TSII #P4 took so long partly because I made two of them.  It was clear to me I'd be working with Breyer's InOlvidable, Linda York's Peruvian Paso, for a long time to come.  Despite having made three previous Peruvian Paso sets, I wanted to improve, perfect and standardize my techniques for the one mold.  I did something I've never done before: I created a mockup, a test saddle, purely for engineering purposes.  The trick worked.  I call it #P3.5.  Naturally I've always wanted a Peruvian saddle for myself; but to make this one show-worthy I shall have to practically tear it apart again and tool it.  Perhaps that is my fate.  I could write books on how tackmakers should, mentally at least, always be ready to destroy their own work...
This is Timaru Star II #P4, shown on my horse Fazioli.  This set was begun in December of 2005 (the design work started in November) and finished in January.  It was the first Peruvian I'd made with braided-rawhide binding on the cantle and pommel, and shows what is possible with a color combination approach of "rust-red-and-rawhide" tones, plus braidwork (the braided applique (white lines) on skirt and tapacola).  Like the silver Parade sets, the amount and location of silver and decoration on a Peruvian is fixed by the shape and style of the saddles themselves; but within these constraints there is still a great deal of individual variation possible.
This offside shot of the P4 shows the tooling and braidwork.  It also shows how it is sometimes necessary to distort and warp the very shape of a saddle in order to get it to fit a certain model's back.  In order not to extend over the hips, the saddle was shrunk fore-and-aft; and it was lengthened towards the belly in order to look correct from the side on this model.  If you view full-scale Peruvian saddles you will see this is so; real saddles are almost twice as long as this one and shallower.  You might also conclude that the Yorkie has a savagely compressed back and neck, and no withers whatsoever.  Model tackmakers are often saddled with such difficulties; the "art" is make the horse look absolutely as good as possible.  I give thanks that dolls' hips are so narrow. :)

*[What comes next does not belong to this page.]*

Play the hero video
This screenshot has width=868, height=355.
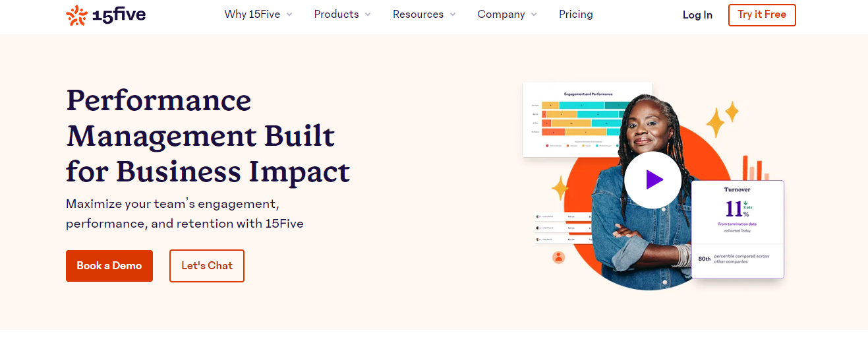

This was taken outdoors on a cloudy winter day.  I have found no substitute for outdoor light.  Of course the Jaquima or halter is missing, having been sent to the customer months before.  This view of #P4 is evidence of how difficult it is to 'keep around' the many parts of a Peruvian Paso saddle set.  The creation of #P4 was spread out from June of 2005 to January of 2006, a total of eight months.  Model tackmaking is a series of accumulations of intensities, a juggling of time and attention and skill.  To quote Caroline Hamilton, "State of the art [models]... cost a great deal of money, even if there is no such thing as a rich dolls' house builder."